EXTRACTED TEXT>
────

FIG. 7 illustrates another embodiment of the present invention, wherein those component members having the same functions as those in the previous embodiment are designated by the same reference numerals and symbols.

In FIG. 7, the first reservoir 20 is the same as that shown in FIG. 3, although the second reservoir 21, the liquid feeding pump 23, the liquid feedback pipe 24, and other related component members of the silicone oil circulating system are omitted from illustration for simplicity of explanations. The liquid surface level in the first reservoir 20 is, however, still made to be maintained at a definite position. The first reservoir 20 is movable between a position A (shown in solid lines) and a position B (shown in dot-and-dash lines) by a moving mechanism (not shown). It is also to be noted that the liquid feeding pipe 22 is freely extendable and shrinkable, the second reservoir 21 is fixed at a definite position, the first reservoir is movable with the liquid feedback pipe 24, and the liquid feeding pipe 22 extends and shrinks in accordance with movement of the first reservoir 20. The first reservoir 20 is at the position A when it is in operation, i.e., when it feeds silicone oil to the heat fixing roller 1, and is at the position B when it is in non-operation, i.e., when it does not feed the liquid. Reference letters h.sub.1 and h.sub.2 respectively indicate the vertical distance between the liquid surface in the first reservoir 20 and the position where the liquid holding member 11 contacts the liquid applying roller 13, when the first reservoir is at the respective positions A and B. According to this construction of the liquid feeding device, the silicone oil feeding quantity can be maintained substantially at a constant level in both the transition and saturation periods by moving the first reservoir 20 to the mentioned positions A and B in accordance with operation or non-operation of the liquid feeding device, whereby the intended object can be attained.

────

REQUESTS>
1 - Decide whether each statement agrees with the passage on the silicone oil feeding device, answering yes or no and quoting the words of the passage that decide it. (a) The second reservoir 21 moves together with the first reservoir 20. (b) The first reservoir 20 is at position B when it feeds silicone oil to the heat fixing roller 1. (c) The liquid feeding pipe 22 extends and shrinks as the first reservoir 20 moves.
2 - Please continue the passage on the silicone oil feeding device, starting after its last sentence.

INFORMATION SHOWN>
────

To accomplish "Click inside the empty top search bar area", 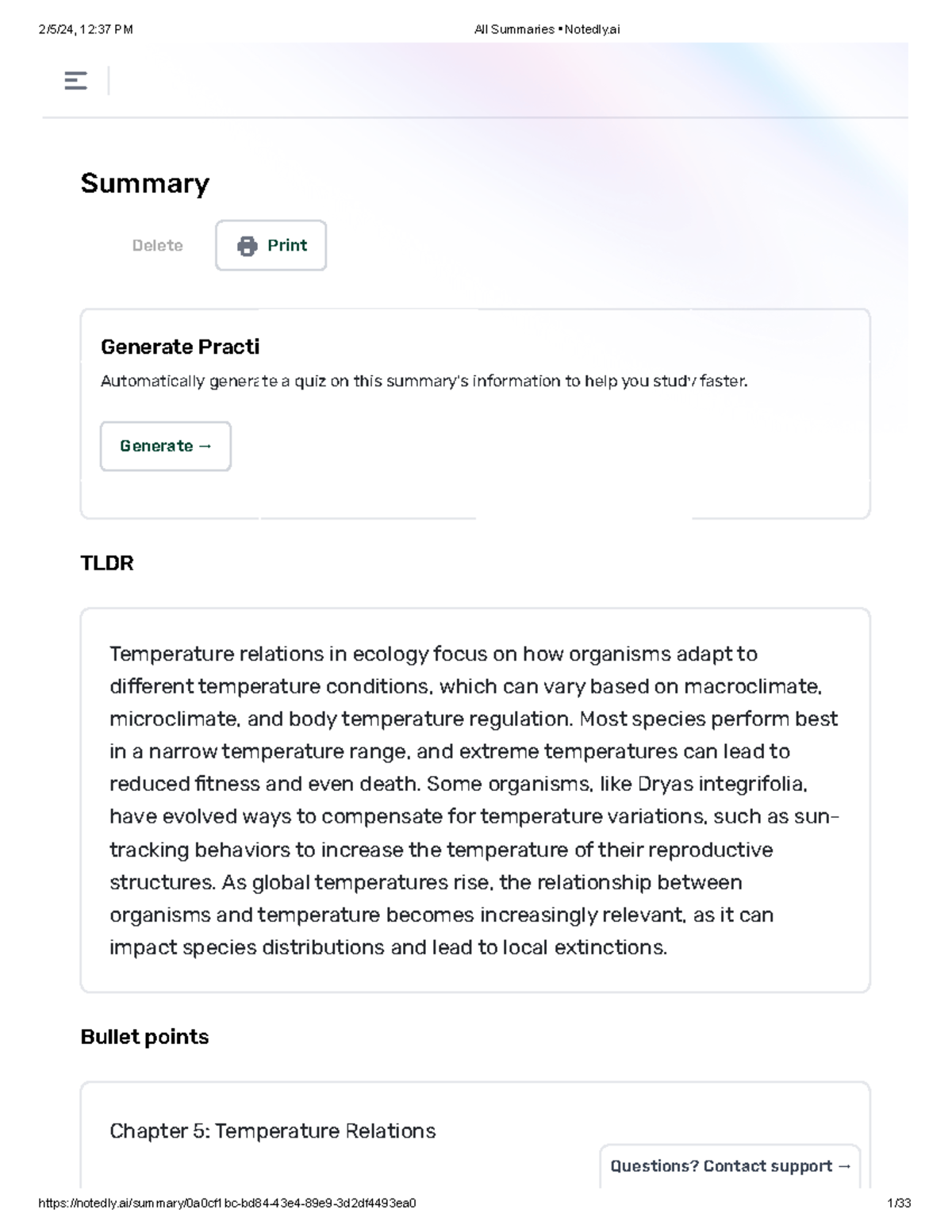I will coord(238,80).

────

EXPECTED OUTPUTS>
1 -
(a) No: "the second reservoir 21 is fixed at a definite position"
(b) No: "The first reservoir 20 is at the position A when it is in operation, i.e., when it feeds silicone oil to the heat fixing roller 1"
(c) Yes: "the liquid feeding pipe 22 extends and shrinks in accordance with movement of the first reservoir 20"

2 -
FIG. 8 shows the results of measurement of the liquid feeding quantity by first determining from FIGS. 5 and 6 the position of the first reservoir 20 in its feeding operation and non-feeding operation so as to maintain constant the liquid feeding quantity during the feeding operation, and then setting the vertical distance during the saturation period as h.sub.1 and that during the transition period as h.sub.2. As is apparent from FIG. 8, the liquid feeding quantity during the feeding operation is maintained at a constant quantity a.

FIG. 9 illustrates still another embodiment of the liquid feeding device according to the present invention, wherein the first reservoir 20 is shifted to a position B' where the liquid holding member 11 is not immersed in silicone oil 19 in the reservoir 20 at the time of non-feeding operation, and shifted to a position A' where the liquid holding member 11 is immersed in the liquid at the time of the feeding operation, thereby always maintaining the density distribution of silicone oil in the liquid holding member 11 at a hydrodynamically saturated condition.

The controlling expedient for this vertical distance is not limited to the abovementioned embodiment, but various other expedients may, of course, be adopted. As an example, the contact position between the liquid holding member and the liquid applying roller may be so constructed that it changes in the vertical direction.

In addition to the foregoing statement, the following consideration should be taken to maintain the liquid feeding quantity at a constant level. That is, silicone oil varies in viscosity depending on variations in temperature, and reduces its viscosity with a temperature increase. More concretely, in the image fixing device, silicone oil is heated by heat from the heat-fixing roller, and other component members, owing to which the temperature of silicone oil rises with operation of the liquid feeding device to result in variations in the feeding quantity of silicone oil. On account of this, it becomes necessary to control the feeding quantity of silicone oil with respect to the temperature variation so as to effect stable image fixing operation.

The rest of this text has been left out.